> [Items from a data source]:
________

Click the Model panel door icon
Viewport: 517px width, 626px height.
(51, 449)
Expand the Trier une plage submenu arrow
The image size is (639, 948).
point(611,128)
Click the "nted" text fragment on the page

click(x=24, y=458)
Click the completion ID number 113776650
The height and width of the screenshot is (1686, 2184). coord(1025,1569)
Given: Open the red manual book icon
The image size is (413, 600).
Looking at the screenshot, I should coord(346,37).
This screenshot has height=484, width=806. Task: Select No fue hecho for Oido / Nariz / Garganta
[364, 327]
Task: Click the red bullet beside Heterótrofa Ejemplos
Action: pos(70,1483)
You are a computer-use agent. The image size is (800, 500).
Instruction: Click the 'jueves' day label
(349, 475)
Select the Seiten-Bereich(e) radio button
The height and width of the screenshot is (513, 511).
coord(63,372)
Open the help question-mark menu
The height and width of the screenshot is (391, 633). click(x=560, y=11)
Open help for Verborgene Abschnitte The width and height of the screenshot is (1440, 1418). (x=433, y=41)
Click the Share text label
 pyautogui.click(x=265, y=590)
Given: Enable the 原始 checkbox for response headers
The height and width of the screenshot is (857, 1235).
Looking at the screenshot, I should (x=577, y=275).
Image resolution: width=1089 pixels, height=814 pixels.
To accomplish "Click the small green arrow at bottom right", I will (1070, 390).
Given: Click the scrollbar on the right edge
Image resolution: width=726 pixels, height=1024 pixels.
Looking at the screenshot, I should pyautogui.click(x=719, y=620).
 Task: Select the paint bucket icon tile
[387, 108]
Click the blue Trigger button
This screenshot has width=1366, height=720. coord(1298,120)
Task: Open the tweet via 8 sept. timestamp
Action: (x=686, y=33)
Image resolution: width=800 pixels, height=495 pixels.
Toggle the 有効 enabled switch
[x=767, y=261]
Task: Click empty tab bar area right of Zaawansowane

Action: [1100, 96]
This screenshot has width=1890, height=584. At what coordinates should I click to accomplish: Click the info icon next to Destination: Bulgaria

________

> [What the task asks]:
Extract every line of the records above that contains the word "accomplish".

> [Exercise response]:
To accomplish "Click the small green arrow at bottom right", I will (1070, 390).
This screenshot has width=1890, height=584. At what coordinates should I click to accomplish: Click the info icon next to Destination: Bulgaria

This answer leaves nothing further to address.